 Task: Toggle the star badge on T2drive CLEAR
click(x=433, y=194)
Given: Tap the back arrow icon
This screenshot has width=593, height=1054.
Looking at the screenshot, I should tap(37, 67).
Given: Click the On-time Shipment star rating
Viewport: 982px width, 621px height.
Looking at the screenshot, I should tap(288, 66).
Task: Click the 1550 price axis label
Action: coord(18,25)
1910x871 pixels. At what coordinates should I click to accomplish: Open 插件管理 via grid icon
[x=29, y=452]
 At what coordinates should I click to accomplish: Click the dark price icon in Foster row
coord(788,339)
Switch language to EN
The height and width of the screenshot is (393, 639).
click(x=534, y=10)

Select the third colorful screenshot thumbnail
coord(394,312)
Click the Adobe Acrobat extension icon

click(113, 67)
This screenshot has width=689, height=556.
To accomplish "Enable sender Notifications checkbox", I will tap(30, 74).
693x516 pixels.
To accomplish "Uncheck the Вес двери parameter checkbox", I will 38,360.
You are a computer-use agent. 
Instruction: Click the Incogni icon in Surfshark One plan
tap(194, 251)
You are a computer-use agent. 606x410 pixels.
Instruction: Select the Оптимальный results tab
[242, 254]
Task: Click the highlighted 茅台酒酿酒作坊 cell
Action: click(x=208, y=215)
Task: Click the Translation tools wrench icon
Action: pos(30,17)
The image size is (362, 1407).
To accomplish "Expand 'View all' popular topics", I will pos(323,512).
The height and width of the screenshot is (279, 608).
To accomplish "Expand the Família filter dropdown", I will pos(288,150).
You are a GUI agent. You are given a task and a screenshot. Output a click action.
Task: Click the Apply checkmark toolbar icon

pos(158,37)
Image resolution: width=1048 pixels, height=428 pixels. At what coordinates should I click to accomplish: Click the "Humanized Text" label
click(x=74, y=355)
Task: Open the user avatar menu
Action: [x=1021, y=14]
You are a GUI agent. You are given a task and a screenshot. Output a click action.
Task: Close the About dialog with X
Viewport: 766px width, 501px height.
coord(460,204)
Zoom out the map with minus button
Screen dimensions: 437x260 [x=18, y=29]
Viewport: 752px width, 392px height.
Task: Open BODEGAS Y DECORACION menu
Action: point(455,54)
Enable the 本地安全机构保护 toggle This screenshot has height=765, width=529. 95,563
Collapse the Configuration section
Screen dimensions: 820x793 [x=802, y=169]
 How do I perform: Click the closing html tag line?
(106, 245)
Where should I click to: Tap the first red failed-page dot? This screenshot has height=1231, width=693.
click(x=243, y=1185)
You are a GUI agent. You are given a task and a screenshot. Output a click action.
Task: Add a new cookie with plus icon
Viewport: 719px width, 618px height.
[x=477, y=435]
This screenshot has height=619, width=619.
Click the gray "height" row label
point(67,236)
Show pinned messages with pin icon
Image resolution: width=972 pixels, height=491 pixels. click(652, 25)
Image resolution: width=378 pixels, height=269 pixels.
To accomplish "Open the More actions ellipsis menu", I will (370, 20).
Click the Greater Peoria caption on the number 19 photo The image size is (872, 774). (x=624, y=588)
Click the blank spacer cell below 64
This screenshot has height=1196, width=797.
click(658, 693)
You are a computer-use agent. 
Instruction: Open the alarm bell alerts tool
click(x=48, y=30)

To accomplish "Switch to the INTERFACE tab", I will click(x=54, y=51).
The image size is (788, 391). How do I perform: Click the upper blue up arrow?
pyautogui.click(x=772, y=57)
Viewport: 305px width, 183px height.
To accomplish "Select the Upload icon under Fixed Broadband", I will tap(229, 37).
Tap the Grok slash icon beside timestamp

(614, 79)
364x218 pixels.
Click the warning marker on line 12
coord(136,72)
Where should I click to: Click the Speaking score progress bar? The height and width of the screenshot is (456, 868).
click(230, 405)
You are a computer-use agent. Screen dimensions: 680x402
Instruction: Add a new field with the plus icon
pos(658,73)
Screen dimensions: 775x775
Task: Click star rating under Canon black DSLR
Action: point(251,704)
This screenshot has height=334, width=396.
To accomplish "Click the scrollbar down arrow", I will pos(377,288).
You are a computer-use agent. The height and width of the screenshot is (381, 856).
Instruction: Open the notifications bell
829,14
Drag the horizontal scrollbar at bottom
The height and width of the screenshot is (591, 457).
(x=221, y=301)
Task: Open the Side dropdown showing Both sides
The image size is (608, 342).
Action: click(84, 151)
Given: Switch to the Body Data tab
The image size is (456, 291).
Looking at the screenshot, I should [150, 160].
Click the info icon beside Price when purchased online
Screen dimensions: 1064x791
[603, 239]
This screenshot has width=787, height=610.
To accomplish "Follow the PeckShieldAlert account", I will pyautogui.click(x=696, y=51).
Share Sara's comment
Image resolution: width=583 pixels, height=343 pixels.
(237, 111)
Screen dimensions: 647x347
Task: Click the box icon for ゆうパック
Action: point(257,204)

• _AIM OF THE TASK_:
All of the records should be repeated precisely as written.

• _ANSWER SECTION_:
 Task: Toggle the star badge on T2drive CLEAR
click(x=433, y=194)
Given: Tap the back arrow icon
This screenshot has width=593, height=1054.
Looking at the screenshot, I should tap(37, 67).
Given: Click the On-time Shipment star rating
Viewport: 982px width, 621px height.
Looking at the screenshot, I should tap(288, 66).
Task: Click the 1550 price axis label
Action: coord(18,25)
1910x871 pixels. At what coordinates should I click to accomplish: Open 插件管理 via grid icon
[x=29, y=452]
 At what coordinates should I click to accomplish: Click the dark price icon in Foster row
coord(788,339)
Switch language to EN
The height and width of the screenshot is (393, 639).
click(x=534, y=10)

Select the third colorful screenshot thumbnail
coord(394,312)
Click the Adobe Acrobat extension icon

click(113, 67)
This screenshot has width=689, height=556.
To accomplish "Enable sender Notifications checkbox", I will tap(30, 74).
693x516 pixels.
To accomplish "Uncheck the Вес двери parameter checkbox", I will 38,360.
You are a computer-use agent. 
Instruction: Click the Incogni icon in Surfshark One plan
tap(194, 251)
You are a computer-use agent. 606x410 pixels.
Instruction: Select the Оптимальный results tab
[242, 254]
Task: Click the highlighted 茅台酒酿酒作坊 cell
Action: click(x=208, y=215)
Task: Click the Translation tools wrench icon
Action: pos(30,17)
The image size is (362, 1407).
To accomplish "Expand 'View all' popular topics", I will pos(323,512).
The height and width of the screenshot is (279, 608).
To accomplish "Expand the Família filter dropdown", I will pos(288,150).
You are a GUI agent. You are given a task and a screenshot. Output a click action.
Task: Click the Apply checkmark toolbar icon

pos(158,37)
Image resolution: width=1048 pixels, height=428 pixels. At what coordinates should I click to accomplish: Click the "Humanized Text" label
click(x=74, y=355)
Task: Open the user avatar menu
Action: [x=1021, y=14]
You are a GUI agent. You are given a task and a screenshot. Output a click action.
Task: Close the About dialog with X
Viewport: 766px width, 501px height.
coord(460,204)
Zoom out the map with minus button
Screen dimensions: 437x260 [x=18, y=29]
Viewport: 752px width, 392px height.
Task: Open BODEGAS Y DECORACION menu
Action: point(455,54)
Enable the 本地安全机构保护 toggle This screenshot has height=765, width=529. 95,563
Collapse the Configuration section
Screen dimensions: 820x793 [x=802, y=169]
 How do I perform: Click the closing html tag line?
(106, 245)
Where should I click to: Tap the first red failed-page dot? This screenshot has height=1231, width=693.
click(x=243, y=1185)
You are a GUI agent. You are given a task and a screenshot. Output a click action.
Task: Add a new cookie with plus icon
Viewport: 719px width, 618px height.
[x=477, y=435]
This screenshot has height=619, width=619.
Click the gray "height" row label
point(67,236)
Show pinned messages with pin icon
Image resolution: width=972 pixels, height=491 pixels. click(652, 25)
Image resolution: width=378 pixels, height=269 pixels.
To accomplish "Open the More actions ellipsis menu", I will (370, 20).
Click the Greater Peoria caption on the number 19 photo The image size is (872, 774). (x=624, y=588)
Click the blank spacer cell below 64
This screenshot has height=1196, width=797.
click(658, 693)
You are a computer-use agent. 
Instruction: Open the alarm bell alerts tool
click(x=48, y=30)

To accomplish "Switch to the INTERFACE tab", I will click(x=54, y=51).
The image size is (788, 391). How do I perform: Click the upper blue up arrow?
pyautogui.click(x=772, y=57)
Viewport: 305px width, 183px height.
To accomplish "Select the Upload icon under Fixed Broadband", I will tap(229, 37).
Tap the Grok slash icon beside timestamp

(614, 79)
364x218 pixels.
Click the warning marker on line 12
coord(136,72)
Where should I click to: Click the Speaking score progress bar? The height and width of the screenshot is (456, 868).
click(230, 405)
You are a computer-use agent. Screen dimensions: 680x402
Instruction: Add a new field with the plus icon
pos(658,73)
Screen dimensions: 775x775
Task: Click star rating under Canon black DSLR
Action: point(251,704)
This screenshot has height=334, width=396.
To accomplish "Click the scrollbar down arrow", I will pos(377,288).
You are a computer-use agent. The height and width of the screenshot is (381, 856).
Instruction: Open the notifications bell
829,14
Drag the horizontal scrollbar at bottom
The height and width of the screenshot is (591, 457).
(x=221, y=301)
Task: Open the Side dropdown showing Both sides
The image size is (608, 342).
Action: click(84, 151)
Given: Switch to the Body Data tab
The image size is (456, 291).
Looking at the screenshot, I should [150, 160].
Click the info icon beside Price when purchased online
Screen dimensions: 1064x791
[603, 239]
This screenshot has width=787, height=610.
To accomplish "Follow the PeckShieldAlert account", I will pyautogui.click(x=696, y=51).
Share Sara's comment
Image resolution: width=583 pixels, height=343 pixels.
(237, 111)
Screen dimensions: 647x347
Task: Click the box icon for ゆうパック
Action: point(257,204)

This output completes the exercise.